Rubin maneuver (reverse
of the Wood maneuver)
|
|
Moderate shoulder dystocia |
Attempt
delivery of posterior shoulder.
Hibbard technique -- pushing
back on the head to displace the anterior shoulder.
(Note: This is a unique recommendation. The Hibbard
maneuver is not generally considered a modern obstetrical
technique because it involves further potential stretching
of the brachial plexus and -- at least in the original
description -- Hibbard recommends fundal pressure as the
shoulder is sliding below the symphysis)
|
|
Severe shoulder dystocia |
McRoberts
maneuver All of the
above
|
|
Undeliverable |
Cephalic
replacement |
O'Leary feels that delivery of the posterior arm is "the most
efficacious and expeditious means of overcoming shoulder
dystocia".
Dignam comments similarly: "I
favor delivery of the posterior arm as the most efficacious
and expeditious means of overcoming shoulder dystocia". His
plan of action is as follows: Make a generous episiotomy,
avoid fundal pressure, pull the baby's posterior hand down
across the chest, and attempt to adduct the posterior shoulder
as Rubin discusses.
As has been shown, different
authors recommend different combinations of maneuvers in
attempting to resolve shoulder dystocias.

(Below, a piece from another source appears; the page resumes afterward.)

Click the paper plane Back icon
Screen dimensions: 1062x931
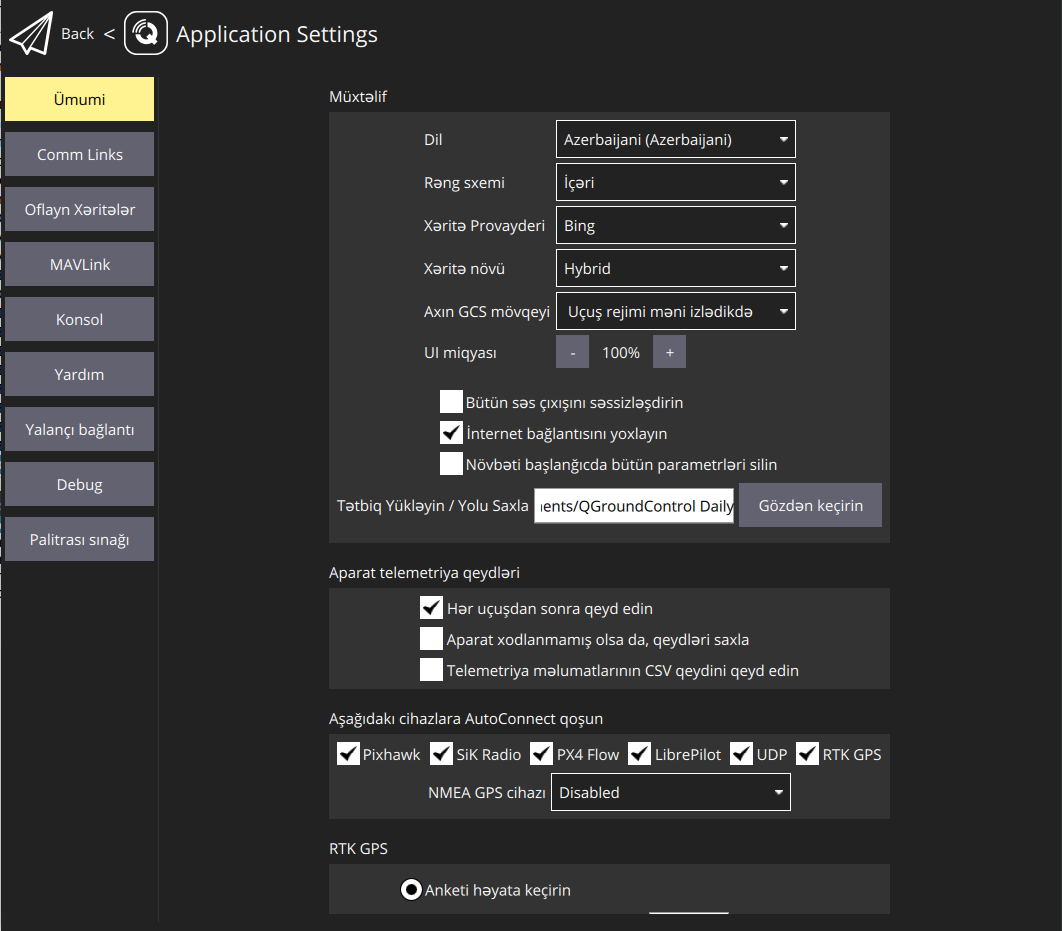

But what every
author emphasizes, and what the ACOG bulletin stresses, is
that the most important aspect of resolving a shoulder
dystocia is for the obstetrician to have a clear-cut, well
thought-out sequence of maneuvers in mind when a shoulder
dystocia is encountered. The general consensus is that the
best results in resolving shoulder dystocias are obtained when
an obstetrician:
(1) Recognizes the shoulder
dystocia
(2) Knows the different
maneuvers involved in attempting to resolve shoulder
dystocia
(3) Implements them in a
carefully controlled, calm, and organized fashion.